▶ **Problem statement**:
Copy out word for word everything in the records below, from the line containing "Image resolution: width=744" down to the end of the records, and leave the pictures out.

Records for pointing to text and elements
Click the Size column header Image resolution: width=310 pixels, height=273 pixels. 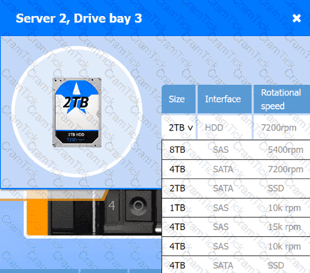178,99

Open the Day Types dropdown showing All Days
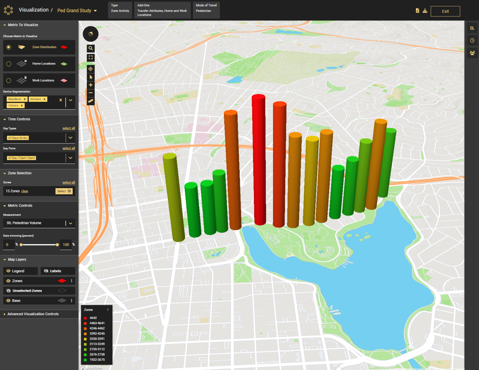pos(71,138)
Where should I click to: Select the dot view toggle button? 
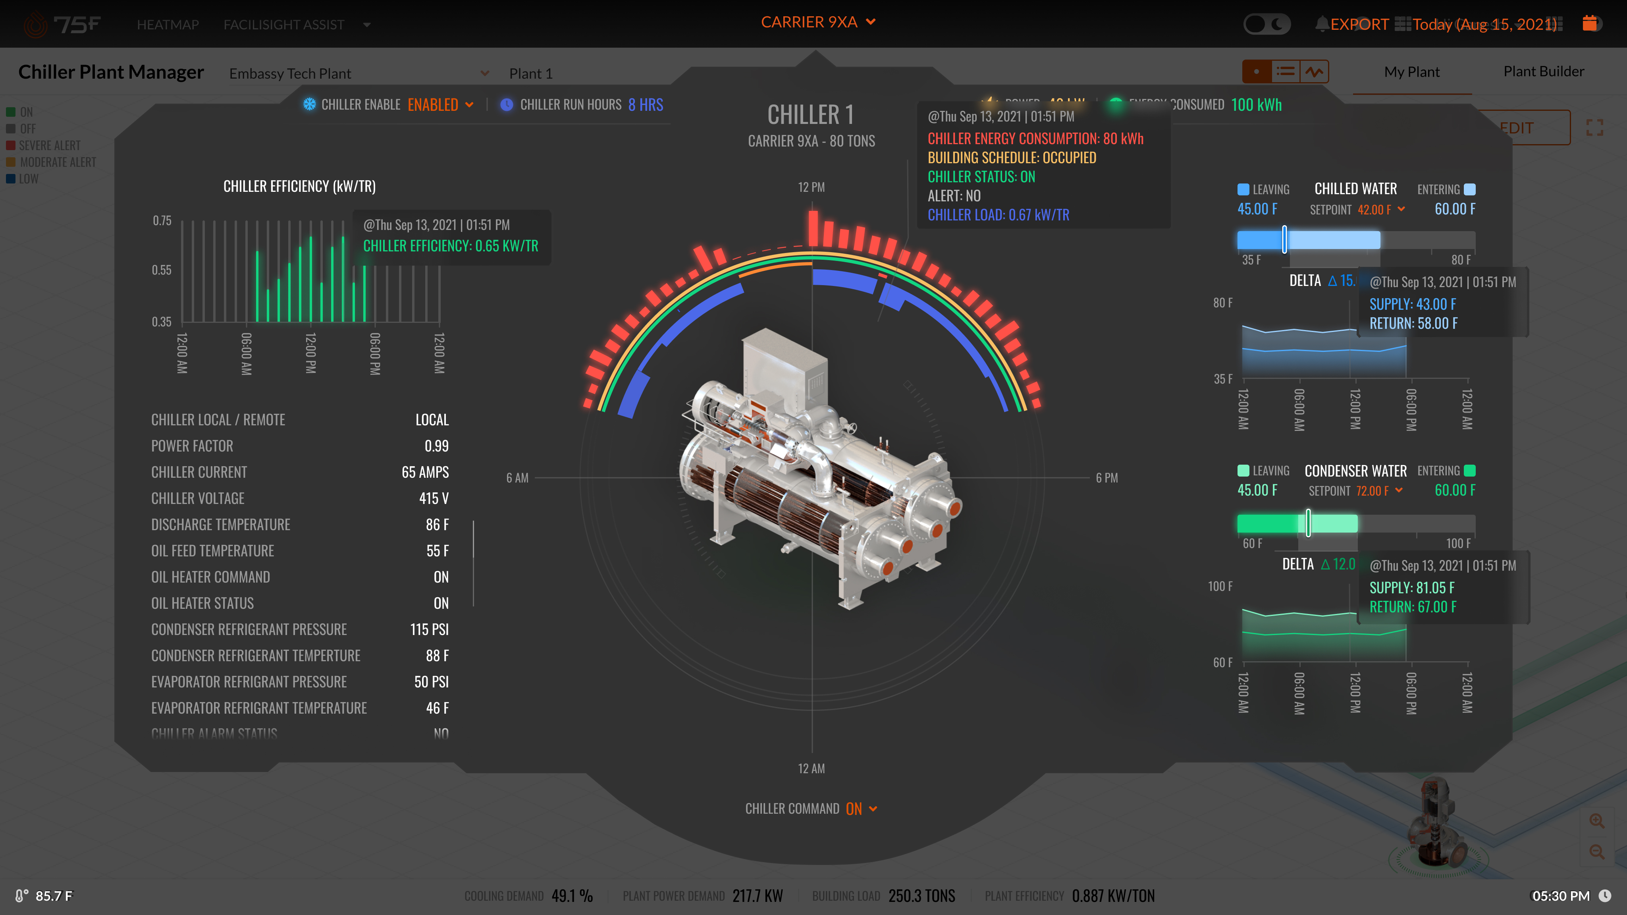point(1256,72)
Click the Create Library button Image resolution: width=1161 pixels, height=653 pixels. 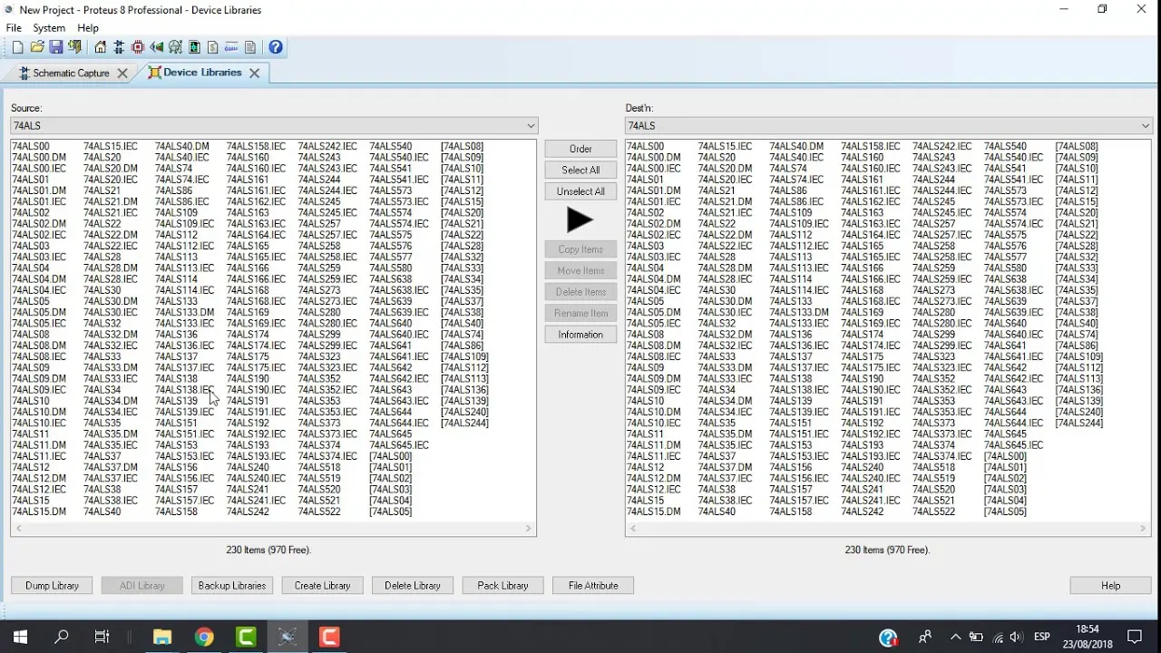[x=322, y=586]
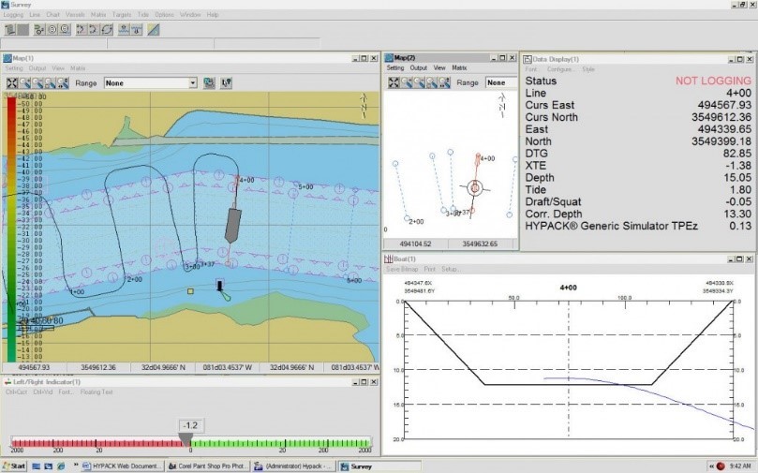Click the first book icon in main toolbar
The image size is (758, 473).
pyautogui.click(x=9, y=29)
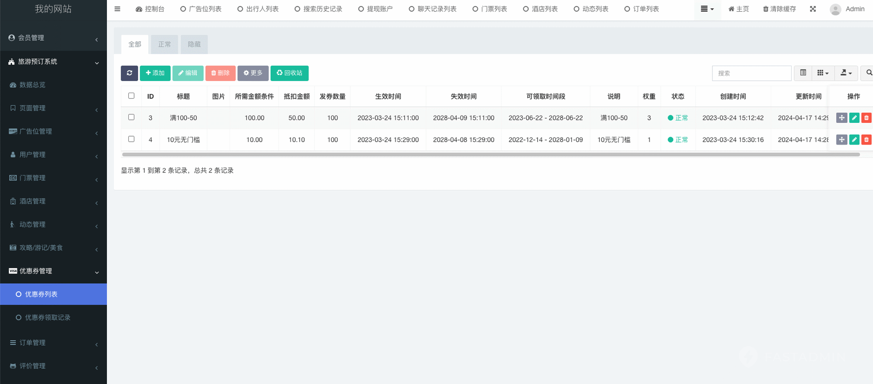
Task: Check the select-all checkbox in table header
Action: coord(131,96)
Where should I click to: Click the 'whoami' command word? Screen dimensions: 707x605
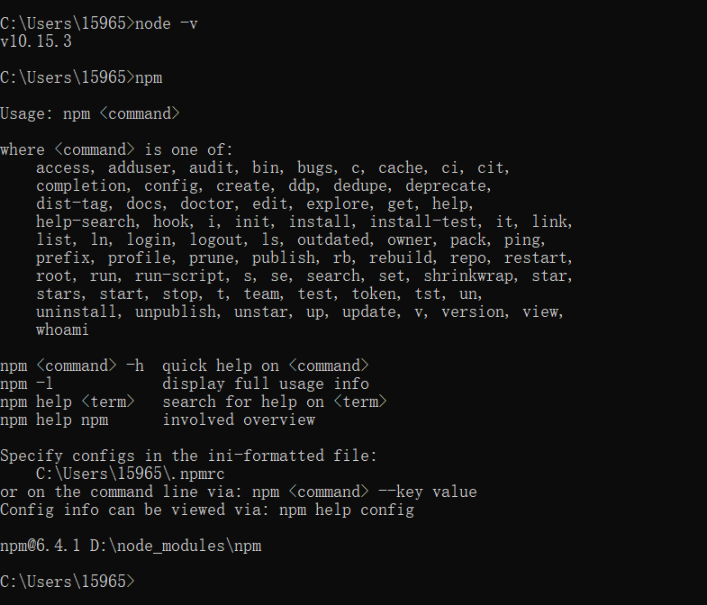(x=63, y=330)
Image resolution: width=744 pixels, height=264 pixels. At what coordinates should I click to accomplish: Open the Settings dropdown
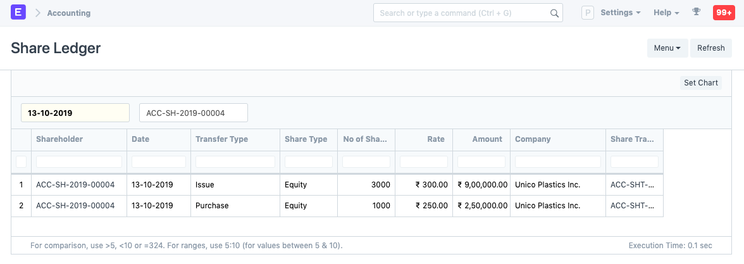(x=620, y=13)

▶ **Output below**:
Image resolution: width=744 pixels, height=264 pixels. At what coordinates should I click to accomplish: Open the Settings dropdown
(x=620, y=13)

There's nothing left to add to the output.